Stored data
☆ ☆ ☆ ☆

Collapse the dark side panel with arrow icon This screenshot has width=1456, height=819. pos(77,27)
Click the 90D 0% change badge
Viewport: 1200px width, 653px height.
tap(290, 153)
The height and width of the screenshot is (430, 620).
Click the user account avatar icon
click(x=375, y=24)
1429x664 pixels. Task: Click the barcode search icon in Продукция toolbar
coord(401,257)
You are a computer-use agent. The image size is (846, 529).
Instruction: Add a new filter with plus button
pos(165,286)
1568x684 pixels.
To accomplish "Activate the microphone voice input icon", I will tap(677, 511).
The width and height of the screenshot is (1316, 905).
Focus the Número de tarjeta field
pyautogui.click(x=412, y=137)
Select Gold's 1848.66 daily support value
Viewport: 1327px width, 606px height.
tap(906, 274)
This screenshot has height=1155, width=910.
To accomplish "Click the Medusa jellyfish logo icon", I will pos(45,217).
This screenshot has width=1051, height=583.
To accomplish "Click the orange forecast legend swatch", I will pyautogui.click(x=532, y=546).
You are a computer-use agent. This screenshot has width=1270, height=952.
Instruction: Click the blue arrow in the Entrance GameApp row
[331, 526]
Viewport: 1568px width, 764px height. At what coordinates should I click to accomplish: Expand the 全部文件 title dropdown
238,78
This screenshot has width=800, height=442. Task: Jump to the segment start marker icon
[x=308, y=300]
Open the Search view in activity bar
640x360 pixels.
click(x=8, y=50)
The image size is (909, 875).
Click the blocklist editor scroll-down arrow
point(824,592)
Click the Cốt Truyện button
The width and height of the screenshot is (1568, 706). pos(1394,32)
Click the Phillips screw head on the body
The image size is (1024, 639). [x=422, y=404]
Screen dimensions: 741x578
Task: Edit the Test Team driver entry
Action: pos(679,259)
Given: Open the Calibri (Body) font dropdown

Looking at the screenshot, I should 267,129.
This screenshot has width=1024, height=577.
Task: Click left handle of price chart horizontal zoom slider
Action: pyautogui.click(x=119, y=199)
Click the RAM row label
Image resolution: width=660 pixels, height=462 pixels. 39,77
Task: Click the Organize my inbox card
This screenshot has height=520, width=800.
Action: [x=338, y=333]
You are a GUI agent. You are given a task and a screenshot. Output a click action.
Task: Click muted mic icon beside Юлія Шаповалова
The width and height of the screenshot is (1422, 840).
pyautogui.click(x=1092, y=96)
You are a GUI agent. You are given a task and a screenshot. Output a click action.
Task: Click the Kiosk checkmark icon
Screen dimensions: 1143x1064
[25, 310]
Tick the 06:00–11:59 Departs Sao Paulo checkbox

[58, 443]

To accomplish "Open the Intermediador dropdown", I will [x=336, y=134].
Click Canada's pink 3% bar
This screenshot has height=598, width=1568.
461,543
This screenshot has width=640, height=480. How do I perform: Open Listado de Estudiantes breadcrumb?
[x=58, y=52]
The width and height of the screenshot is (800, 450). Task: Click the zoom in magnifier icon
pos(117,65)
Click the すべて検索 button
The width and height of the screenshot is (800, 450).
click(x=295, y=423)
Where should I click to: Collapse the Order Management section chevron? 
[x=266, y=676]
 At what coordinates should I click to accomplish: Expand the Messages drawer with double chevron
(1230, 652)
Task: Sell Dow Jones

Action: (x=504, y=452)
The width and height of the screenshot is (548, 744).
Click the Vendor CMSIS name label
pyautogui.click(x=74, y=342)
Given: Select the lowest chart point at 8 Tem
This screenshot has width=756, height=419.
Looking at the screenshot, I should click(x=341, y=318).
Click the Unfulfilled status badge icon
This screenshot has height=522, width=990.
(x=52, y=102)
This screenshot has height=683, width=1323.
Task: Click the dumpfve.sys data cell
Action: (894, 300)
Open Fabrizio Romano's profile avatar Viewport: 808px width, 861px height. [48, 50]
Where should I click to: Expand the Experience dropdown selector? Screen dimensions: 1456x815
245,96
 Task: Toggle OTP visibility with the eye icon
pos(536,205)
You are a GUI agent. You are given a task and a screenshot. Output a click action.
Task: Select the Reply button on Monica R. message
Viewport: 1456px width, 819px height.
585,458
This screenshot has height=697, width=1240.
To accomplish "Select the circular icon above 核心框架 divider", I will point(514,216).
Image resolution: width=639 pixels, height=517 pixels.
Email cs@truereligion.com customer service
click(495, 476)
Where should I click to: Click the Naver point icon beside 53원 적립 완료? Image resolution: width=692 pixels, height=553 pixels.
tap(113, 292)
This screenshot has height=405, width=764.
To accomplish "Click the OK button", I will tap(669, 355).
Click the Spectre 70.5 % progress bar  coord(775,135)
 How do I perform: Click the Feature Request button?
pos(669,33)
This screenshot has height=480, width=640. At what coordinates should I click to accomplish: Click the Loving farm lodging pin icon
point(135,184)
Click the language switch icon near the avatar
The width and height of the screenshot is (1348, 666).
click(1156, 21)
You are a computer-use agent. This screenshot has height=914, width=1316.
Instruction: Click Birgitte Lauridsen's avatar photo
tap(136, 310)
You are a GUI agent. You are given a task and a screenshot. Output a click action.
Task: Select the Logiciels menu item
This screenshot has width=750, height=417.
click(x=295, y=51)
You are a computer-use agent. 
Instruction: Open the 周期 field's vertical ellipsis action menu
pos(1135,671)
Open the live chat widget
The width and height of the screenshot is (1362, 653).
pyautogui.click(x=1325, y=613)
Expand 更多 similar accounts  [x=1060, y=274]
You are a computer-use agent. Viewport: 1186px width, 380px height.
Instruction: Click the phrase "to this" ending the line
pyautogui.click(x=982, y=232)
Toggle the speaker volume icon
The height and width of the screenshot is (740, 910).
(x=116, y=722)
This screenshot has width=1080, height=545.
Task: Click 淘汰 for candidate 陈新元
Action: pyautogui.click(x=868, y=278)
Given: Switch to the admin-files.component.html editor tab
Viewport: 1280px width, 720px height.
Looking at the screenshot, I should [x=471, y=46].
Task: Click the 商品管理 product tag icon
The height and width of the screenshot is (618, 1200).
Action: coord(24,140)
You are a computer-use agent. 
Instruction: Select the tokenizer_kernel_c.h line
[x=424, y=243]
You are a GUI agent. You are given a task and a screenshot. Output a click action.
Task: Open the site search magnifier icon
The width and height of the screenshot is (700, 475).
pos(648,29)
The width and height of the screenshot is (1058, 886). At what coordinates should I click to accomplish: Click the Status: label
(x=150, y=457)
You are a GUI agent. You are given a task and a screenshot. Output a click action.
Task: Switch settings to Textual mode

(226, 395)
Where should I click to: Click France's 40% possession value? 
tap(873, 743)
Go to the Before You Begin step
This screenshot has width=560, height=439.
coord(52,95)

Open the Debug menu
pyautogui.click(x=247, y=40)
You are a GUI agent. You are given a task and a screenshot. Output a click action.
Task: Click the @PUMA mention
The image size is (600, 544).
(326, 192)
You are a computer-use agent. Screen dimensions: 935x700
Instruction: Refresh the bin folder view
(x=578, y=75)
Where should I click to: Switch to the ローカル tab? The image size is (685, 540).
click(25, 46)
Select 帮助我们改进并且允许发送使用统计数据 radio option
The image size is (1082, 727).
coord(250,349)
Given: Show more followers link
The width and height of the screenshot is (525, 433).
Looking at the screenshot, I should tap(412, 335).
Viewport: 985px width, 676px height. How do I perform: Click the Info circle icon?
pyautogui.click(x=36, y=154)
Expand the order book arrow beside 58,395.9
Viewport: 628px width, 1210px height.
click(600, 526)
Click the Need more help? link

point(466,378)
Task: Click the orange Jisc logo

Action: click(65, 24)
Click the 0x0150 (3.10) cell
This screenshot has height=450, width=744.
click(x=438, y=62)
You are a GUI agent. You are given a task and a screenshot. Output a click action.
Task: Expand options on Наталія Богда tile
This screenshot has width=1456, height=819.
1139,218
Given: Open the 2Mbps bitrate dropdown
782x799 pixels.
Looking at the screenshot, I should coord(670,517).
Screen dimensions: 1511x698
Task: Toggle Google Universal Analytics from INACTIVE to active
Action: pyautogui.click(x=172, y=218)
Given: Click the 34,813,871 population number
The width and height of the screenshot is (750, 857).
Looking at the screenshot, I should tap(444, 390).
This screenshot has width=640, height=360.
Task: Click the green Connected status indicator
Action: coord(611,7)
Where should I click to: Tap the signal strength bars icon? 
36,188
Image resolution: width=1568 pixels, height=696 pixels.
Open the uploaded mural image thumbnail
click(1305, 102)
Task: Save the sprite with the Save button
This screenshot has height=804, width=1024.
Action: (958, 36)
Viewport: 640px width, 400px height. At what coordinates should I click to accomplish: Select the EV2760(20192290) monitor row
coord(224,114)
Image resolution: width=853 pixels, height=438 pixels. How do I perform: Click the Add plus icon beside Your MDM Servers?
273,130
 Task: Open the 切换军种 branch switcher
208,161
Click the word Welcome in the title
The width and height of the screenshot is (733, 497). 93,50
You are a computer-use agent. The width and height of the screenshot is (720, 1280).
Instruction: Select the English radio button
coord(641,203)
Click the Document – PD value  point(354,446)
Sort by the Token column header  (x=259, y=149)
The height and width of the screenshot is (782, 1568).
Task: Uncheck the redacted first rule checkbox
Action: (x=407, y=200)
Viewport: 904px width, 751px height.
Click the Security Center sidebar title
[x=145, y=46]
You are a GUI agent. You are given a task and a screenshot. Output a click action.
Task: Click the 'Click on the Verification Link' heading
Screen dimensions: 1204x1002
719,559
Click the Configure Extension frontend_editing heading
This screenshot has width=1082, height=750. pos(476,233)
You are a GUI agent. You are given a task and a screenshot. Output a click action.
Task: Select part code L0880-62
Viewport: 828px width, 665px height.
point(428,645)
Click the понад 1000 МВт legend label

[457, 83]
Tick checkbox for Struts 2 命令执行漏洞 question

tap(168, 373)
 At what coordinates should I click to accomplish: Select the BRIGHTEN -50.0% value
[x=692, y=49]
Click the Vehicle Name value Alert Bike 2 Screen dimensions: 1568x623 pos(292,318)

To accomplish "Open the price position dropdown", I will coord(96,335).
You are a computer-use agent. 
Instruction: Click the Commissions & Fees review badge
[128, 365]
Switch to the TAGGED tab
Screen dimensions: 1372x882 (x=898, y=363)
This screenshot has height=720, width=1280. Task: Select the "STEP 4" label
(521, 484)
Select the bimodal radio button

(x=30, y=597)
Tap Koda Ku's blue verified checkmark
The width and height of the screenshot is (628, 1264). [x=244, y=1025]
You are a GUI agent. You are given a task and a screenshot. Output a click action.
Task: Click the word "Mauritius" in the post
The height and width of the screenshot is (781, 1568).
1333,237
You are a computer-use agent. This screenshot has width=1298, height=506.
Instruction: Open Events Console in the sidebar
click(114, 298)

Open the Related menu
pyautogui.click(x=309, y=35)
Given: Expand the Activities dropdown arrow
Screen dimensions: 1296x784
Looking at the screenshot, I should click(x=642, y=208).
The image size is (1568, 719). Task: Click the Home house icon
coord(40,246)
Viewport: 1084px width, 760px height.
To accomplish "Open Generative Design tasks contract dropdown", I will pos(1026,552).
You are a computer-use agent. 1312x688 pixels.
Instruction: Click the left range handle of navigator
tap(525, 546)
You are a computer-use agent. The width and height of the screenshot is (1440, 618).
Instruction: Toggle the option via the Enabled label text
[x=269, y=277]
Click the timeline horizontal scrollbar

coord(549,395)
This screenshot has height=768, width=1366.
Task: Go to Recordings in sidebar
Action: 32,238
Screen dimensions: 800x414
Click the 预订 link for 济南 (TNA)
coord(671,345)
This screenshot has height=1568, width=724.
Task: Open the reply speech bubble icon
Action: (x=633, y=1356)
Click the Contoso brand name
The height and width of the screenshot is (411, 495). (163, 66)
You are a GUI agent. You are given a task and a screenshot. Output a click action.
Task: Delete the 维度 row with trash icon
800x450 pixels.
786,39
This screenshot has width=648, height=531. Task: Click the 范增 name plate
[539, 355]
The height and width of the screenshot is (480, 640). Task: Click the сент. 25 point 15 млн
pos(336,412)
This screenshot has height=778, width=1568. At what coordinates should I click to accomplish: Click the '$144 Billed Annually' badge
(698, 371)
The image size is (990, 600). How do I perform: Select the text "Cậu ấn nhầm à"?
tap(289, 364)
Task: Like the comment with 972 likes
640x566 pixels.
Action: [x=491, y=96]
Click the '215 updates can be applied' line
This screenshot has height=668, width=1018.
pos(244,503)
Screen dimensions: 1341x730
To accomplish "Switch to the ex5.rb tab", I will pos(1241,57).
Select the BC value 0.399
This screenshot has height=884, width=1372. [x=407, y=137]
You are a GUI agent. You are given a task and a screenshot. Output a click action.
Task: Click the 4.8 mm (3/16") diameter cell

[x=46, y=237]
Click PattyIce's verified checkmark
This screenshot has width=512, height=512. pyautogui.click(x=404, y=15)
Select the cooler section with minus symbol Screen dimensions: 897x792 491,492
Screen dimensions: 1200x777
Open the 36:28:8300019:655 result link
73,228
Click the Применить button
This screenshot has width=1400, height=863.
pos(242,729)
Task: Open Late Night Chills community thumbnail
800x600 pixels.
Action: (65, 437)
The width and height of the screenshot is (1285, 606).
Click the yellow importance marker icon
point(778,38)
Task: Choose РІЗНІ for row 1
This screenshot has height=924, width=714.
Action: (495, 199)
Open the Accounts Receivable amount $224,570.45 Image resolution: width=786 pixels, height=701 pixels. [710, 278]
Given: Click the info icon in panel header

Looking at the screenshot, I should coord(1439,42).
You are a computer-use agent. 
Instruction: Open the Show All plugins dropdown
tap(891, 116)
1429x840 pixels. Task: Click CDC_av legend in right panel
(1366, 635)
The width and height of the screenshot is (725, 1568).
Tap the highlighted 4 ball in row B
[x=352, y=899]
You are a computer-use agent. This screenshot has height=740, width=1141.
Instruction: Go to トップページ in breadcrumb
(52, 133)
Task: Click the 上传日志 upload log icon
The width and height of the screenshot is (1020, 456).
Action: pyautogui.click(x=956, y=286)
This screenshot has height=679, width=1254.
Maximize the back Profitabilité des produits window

☆ ☆ ☆ ☆

» **EXERCISE**
Once you find the line containing "Task: Click the 上传日志 upload log icon", copy it and every line after it through the end of the records, exactly as they stand.

» **EXERCISE RESPONSE**
Task: Click the 上传日志 upload log icon
The width and height of the screenshot is (1020, 456).
Action: pyautogui.click(x=956, y=286)
This screenshot has height=679, width=1254.
Maximize the back Profitabilité des produits window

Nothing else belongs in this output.